In this work, a novel probabilistic untargeted feature detection algorithm for liquid chromatography coupled to high-resolution mass spectrometry (LC-HRMS) using artificial neural network (ANN) is presented. The feature detection process is approached as a pattern recognition problem, and thus, ANN was utilized as an efficient feature recognition tool. Unlike most existing feature detection algorithms, with this approach, any suspected chromatographic profile (i.e., shape of a peak) can easily be incorporated by training the network, avoiding the need to perform computationally expensive regression methods with specific mathematical models. In addition, with this method, we have shown that the high-resolution raw data can be fully utilized without applying any arbitrary thresholds or data reduction, therefore improving the sensitivity of the method for compound identification purposes. Furthermore, opposed to existing deterministic (binary) approaches, this method rather estimates the probability of a feature being present/absent at a given point of interest, thus giving chance for all data points to be propagated down the data analysis pipeline, weighed with their probability.
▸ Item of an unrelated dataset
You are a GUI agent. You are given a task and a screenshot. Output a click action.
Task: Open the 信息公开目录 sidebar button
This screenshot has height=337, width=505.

The algorithm was tested with data sets generated from spiked samples in forensic and food safety context and has shown promising results by detecting features for all compounds in a computationally reasonable time.
本工作提出了一种用于液相色谱-高分辨质谱联用(LC-HRMS)的新型概率无靶特征检测算法,该算法使用人工神经网络(ANN)。特征检测过程被视为模式识别问题,因此,ANN 被用作有效的特征识别工具。与大多数现有的特征检测算法不同,通过这种方法,可以通过训练网络轻松地纳入任何可疑的色谱轮廓(即峰的形状),而无需使用特定的数学模型进行计算成本高的回归方法。此外,通过这种方法,我们已经表明可以充分利用高分辨原始数据,而无需应用任何任意阈值或数据缩减,因此提高了该方法用于化合物识别的灵敏度。此外,与现有的确定性(二进制)方法相反,该方法估计给定感兴趣点存在/不存在特征的概率,从而使所有数据点都有机会在数据分析管道中传播,并根据其概率进行加权。该算法已通过在法医和食品安全背景下的加标样品数据集进行了测试,并通过在计算上合理的时间内检测所有化合物的特征,显示出了有前途的结果。